— begin —

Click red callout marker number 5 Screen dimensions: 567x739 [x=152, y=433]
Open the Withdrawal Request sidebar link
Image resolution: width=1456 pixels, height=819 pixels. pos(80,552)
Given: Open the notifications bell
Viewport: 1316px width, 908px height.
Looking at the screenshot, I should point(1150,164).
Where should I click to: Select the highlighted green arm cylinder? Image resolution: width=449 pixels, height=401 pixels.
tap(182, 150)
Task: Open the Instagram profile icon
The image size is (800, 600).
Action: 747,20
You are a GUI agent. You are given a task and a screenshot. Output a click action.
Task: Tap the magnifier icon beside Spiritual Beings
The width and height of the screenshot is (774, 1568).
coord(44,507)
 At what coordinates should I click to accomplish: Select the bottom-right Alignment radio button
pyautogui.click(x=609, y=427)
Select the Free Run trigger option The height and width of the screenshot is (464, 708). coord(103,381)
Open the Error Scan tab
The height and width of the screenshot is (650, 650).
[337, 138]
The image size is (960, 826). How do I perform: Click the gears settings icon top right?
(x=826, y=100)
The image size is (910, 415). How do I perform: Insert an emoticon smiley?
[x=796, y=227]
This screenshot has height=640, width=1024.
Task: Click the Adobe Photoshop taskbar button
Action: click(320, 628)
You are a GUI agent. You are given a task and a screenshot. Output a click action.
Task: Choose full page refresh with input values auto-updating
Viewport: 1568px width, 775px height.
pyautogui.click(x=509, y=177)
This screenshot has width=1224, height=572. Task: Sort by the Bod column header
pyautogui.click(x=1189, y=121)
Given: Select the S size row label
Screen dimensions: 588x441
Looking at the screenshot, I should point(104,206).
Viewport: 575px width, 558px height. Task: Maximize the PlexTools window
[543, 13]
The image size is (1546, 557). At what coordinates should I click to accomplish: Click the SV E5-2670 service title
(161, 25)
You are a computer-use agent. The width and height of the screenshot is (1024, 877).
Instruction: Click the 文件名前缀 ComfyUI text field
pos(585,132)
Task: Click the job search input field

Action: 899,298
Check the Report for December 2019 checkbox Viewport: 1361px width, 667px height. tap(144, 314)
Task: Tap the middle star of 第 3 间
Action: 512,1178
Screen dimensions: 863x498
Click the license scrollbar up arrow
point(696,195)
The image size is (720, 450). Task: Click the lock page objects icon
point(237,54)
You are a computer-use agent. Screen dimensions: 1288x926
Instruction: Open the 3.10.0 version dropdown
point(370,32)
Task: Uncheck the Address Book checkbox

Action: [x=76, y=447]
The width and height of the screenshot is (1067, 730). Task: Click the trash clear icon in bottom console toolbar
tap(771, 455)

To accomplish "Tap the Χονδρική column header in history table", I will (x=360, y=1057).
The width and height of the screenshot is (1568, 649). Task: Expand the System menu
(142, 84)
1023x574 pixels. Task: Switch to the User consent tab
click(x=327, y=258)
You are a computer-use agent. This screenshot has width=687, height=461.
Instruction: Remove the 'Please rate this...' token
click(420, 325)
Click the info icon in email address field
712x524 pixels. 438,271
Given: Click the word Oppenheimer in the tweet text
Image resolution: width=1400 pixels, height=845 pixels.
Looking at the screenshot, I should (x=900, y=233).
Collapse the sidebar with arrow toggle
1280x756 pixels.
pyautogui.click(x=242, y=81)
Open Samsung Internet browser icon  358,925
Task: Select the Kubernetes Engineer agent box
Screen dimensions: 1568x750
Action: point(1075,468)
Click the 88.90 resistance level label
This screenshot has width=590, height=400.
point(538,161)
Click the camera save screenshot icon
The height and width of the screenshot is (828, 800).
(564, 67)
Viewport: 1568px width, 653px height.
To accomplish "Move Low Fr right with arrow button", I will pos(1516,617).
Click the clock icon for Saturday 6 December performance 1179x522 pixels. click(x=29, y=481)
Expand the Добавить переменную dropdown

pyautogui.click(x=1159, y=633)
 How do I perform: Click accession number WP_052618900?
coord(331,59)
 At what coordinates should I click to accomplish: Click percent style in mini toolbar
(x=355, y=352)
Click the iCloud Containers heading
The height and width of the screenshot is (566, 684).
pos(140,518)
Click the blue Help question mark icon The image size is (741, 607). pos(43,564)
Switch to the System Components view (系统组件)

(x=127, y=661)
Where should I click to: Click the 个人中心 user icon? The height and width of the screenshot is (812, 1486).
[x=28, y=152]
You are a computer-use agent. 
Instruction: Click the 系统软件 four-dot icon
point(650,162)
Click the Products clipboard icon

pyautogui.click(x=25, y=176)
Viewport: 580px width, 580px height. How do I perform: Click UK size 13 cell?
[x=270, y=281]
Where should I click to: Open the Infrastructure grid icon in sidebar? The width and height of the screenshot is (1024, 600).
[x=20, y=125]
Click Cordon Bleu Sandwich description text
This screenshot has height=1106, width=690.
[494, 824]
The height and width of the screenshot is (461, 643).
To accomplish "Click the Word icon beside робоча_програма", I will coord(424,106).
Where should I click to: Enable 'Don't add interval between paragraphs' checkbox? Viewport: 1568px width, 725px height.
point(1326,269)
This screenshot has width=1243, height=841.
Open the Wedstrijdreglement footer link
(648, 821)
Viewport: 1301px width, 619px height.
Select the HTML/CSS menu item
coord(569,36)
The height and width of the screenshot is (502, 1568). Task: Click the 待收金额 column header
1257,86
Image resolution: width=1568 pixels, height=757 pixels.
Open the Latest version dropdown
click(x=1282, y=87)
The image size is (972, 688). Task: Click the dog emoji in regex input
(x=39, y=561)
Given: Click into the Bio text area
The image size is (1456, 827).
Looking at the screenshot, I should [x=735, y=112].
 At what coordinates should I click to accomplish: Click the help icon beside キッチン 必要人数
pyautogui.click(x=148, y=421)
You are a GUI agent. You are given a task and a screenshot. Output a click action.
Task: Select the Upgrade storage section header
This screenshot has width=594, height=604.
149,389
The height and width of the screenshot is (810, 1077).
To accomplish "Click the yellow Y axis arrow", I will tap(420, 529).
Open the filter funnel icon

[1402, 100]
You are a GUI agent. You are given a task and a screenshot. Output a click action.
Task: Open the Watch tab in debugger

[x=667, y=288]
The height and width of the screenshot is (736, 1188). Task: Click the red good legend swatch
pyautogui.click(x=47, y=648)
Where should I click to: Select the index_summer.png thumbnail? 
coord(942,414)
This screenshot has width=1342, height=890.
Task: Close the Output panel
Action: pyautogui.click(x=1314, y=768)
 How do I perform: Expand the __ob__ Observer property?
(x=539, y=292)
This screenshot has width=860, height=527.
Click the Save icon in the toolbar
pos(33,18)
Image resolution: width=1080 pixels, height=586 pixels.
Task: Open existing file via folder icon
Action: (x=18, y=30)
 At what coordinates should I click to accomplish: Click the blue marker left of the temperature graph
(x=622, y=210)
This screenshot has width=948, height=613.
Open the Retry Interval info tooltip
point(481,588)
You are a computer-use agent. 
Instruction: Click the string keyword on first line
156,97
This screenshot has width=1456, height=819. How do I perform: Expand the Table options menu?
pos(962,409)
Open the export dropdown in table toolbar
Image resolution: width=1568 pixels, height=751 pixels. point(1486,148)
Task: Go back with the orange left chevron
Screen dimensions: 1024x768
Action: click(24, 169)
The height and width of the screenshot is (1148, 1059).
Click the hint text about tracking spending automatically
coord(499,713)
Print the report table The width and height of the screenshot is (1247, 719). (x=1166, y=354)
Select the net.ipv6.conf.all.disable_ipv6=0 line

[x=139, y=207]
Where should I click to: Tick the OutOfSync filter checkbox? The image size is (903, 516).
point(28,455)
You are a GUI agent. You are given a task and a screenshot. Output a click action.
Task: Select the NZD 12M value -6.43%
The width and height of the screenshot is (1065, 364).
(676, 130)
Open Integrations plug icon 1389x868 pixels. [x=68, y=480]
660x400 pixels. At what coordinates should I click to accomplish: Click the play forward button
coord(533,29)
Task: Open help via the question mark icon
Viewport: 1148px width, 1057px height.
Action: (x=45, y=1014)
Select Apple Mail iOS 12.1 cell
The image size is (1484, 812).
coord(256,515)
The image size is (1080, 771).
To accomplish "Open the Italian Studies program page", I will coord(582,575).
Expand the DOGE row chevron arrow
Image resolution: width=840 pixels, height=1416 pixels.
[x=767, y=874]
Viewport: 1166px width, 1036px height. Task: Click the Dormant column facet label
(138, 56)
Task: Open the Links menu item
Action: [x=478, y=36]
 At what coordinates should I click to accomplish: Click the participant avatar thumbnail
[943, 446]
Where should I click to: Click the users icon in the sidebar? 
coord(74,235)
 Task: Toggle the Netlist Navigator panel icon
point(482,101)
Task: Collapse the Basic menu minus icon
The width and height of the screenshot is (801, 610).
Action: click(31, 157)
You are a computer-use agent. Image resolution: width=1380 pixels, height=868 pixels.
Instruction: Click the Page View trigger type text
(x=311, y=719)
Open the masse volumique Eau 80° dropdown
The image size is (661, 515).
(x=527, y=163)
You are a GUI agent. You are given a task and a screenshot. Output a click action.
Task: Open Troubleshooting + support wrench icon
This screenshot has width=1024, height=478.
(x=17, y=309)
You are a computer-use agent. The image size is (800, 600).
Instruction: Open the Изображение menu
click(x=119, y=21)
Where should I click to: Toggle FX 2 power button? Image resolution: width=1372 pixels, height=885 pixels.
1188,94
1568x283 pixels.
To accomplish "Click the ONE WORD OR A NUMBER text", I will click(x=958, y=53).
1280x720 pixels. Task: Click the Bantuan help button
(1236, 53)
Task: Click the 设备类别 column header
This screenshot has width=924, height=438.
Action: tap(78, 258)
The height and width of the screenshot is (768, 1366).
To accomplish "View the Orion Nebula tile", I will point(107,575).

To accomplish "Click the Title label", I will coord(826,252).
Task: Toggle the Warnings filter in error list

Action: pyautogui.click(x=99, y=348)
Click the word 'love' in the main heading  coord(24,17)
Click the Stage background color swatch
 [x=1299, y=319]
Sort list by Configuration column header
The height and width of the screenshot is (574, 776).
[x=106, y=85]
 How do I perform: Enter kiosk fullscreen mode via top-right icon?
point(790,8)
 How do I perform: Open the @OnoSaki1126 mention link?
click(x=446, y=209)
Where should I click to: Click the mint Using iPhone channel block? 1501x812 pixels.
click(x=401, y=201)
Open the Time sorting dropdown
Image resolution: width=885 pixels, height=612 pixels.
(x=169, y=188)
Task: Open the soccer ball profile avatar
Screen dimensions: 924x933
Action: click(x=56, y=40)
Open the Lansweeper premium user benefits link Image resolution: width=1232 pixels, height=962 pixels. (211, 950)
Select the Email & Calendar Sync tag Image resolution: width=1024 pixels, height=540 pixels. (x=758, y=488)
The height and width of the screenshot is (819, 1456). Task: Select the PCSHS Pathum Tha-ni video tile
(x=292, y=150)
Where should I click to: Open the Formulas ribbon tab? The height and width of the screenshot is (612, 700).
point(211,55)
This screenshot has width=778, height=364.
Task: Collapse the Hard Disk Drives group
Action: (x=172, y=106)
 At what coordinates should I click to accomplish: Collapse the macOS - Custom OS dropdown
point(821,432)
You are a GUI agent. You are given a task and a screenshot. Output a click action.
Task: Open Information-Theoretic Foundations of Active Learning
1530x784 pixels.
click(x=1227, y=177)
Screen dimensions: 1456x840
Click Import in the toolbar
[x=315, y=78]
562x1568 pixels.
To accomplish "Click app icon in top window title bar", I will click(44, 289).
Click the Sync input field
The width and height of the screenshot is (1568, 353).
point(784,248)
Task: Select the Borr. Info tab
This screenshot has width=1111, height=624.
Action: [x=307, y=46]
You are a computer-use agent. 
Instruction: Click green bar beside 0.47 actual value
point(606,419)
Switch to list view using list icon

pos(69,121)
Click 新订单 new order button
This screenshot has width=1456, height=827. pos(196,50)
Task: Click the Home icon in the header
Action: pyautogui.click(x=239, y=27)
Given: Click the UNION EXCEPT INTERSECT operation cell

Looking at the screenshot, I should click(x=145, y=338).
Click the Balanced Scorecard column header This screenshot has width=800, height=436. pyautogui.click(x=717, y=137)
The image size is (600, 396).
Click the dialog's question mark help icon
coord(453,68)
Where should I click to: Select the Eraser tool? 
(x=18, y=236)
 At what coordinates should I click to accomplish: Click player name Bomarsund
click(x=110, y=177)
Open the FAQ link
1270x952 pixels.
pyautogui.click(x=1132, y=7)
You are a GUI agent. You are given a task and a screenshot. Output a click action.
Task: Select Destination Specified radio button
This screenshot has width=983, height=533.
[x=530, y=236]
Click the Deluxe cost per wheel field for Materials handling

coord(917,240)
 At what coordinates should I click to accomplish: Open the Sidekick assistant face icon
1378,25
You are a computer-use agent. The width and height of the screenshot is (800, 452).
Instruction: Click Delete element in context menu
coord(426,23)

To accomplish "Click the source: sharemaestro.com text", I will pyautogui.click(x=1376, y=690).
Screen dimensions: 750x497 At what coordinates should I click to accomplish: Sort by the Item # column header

— end —

__Short task__: Please copy out, unchanged, the part of the entries above that opens with the line containing "Click the clock" and closes with the line containing "pos(140,518)", including both of those lines.

__Final result__:
Click the clock icon for Saturday 6 December performance 1179x522 pixels. click(x=29, y=481)
Expand the Добавить переменную dropdown

pyautogui.click(x=1159, y=633)
 How do I perform: Click accession number WP_052618900?
coord(331,59)
 At what coordinates should I click to accomplish: Click percent style in mini toolbar
(x=355, y=352)
Click the iCloud Containers heading
The height and width of the screenshot is (566, 684).
pos(140,518)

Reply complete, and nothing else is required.